Cycling from the New Mexico Bootheel to Canada, Days Fifty-Six and Fifty-Seven: Silver Bay, Minnesota to Grand Marais, Minnesota
July 26th and 27th, 2016: 59 miles. Total so far: 2,598 miles.
As we went to bed last night, my throat felt sore, and a few hours later I woke up coughing. For the first time on this, or any bike tour, I had a cold.
Joy had experienced a sore throat a few days ago, and it passed quickly, never turning into anything more serious, so I was hopeful that whatever I had wouldn’t last long either, but by the time we’d eaten breakfast and started riding, I felt terrible, and we made an immediate stop at the gas station in Silver Bay so that I could rest, and Joy could get a Diet Pepsi.

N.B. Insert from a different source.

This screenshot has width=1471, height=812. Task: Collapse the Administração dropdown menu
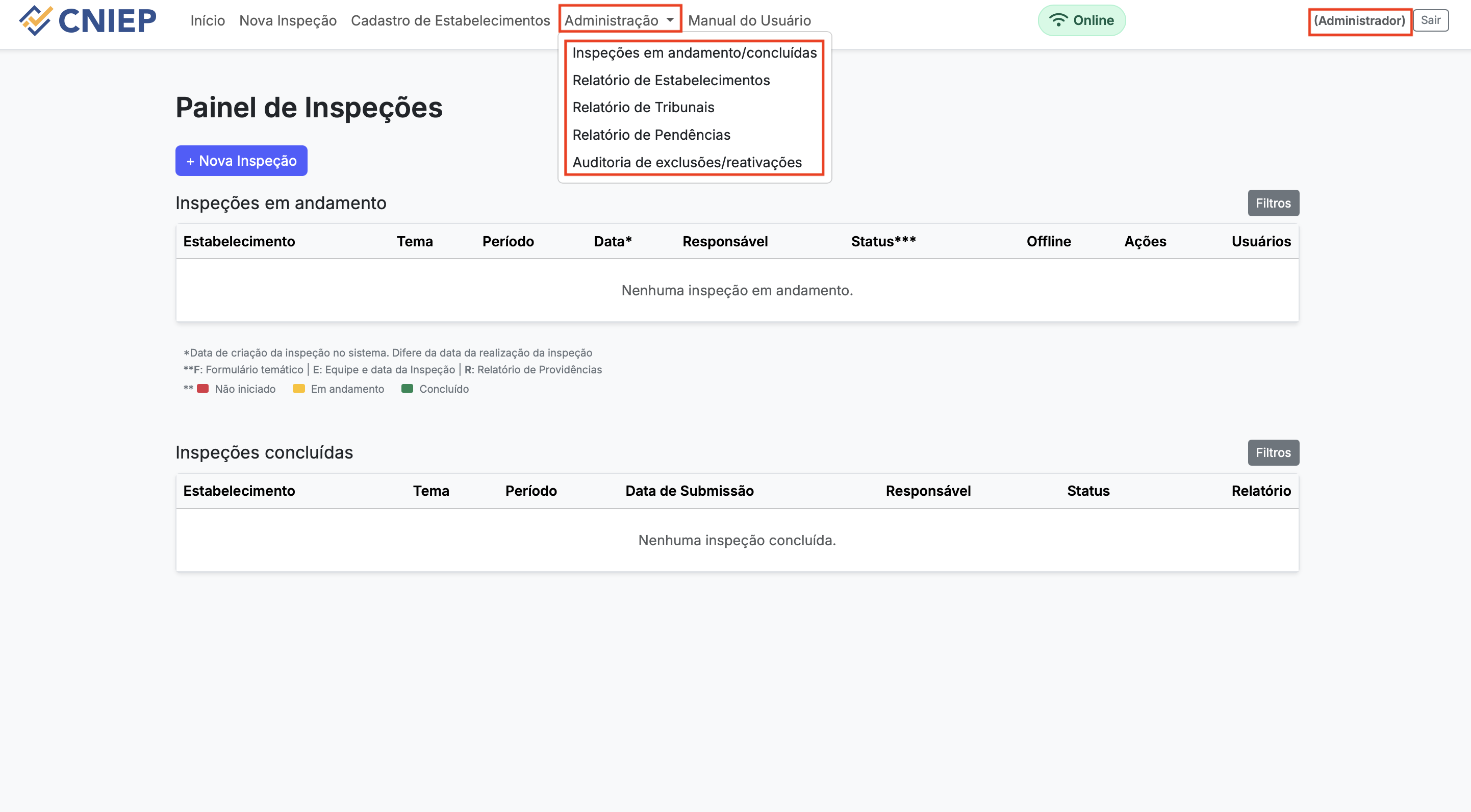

I didn’t feel like riding a bike, or doing anything, really, but we had to get to Grand Marais today, and I hated the idea of hitching a ride in a car for the first time on this tour, especially on the next-to-last day, so we got on Highway 61 and headed north.
Highway 61 is the only paved road along Lake Superior from Duluth all the way to the Canadian border, so it was super-busy, with lots of tourist traffic, tractor-trailers, and logging trucks. For a while after leaving Silver Bay the shoulder was wide, but it soon narrowed, and the heavy, fast traffic, combined with my bad cold made the ride nightmarish for me. It wasn’t very pleasant for Joy either, since she had to listen to my complaints, whining, coughing, and nose-blowing most of the day. Is there anything worse than Man Flu?
A highlight of the day, for me anyway, was our stop at a bakery in Schroeder, where the two young women working there were impressed with our ride, and had several questions. They also provided some helpful information about a bike path just ahead that, when combined with a dirt road, would allow us to get off the highway for several miles.
While we were in the bakery, an old man rode up on a bicycle and asked where we’d been and where we were going. There was a map of the USA on the wall, and Joy spent a minute tracing our route from the Mexican border. A surprising number of the small towns we’d traveled through the last few months were on the map. I wish I’d thought to make a cellphone video of this.
The old man wanted to talk politics, and tried engaging me in a discussion of the recent Democratic National Convention, which I hadn’t seen, and didn’t want to talk about anyway, even though it was clear that he and I had the same political leanings. I’ve tried to ignore news the last two months, although Joy has done a much better job at that than I have.
The bike path was restful, and then the dirt road (our last of the tour) was another welcome break from the highway, and after a few more hectic miles on MN-61, we had a nice, wide shoulder for the last several miles to Grand Marais, followed by a bike path through town. After a late lunch at a fish place, we checked into the Mangy Moose Motel, where we’d stayed previously, on “normal” vacations. All I wanted to do was rest, which I did.
I was mostly out of it for the rest of the day, and much of the next day, but my understanding is that Joy had a nice time in Grand Marais. We did have lunch together the next day at one of our favorite restaurants in town, the Crooked Spoon, but that was about all I did in Grand Marais, other than rest in bed.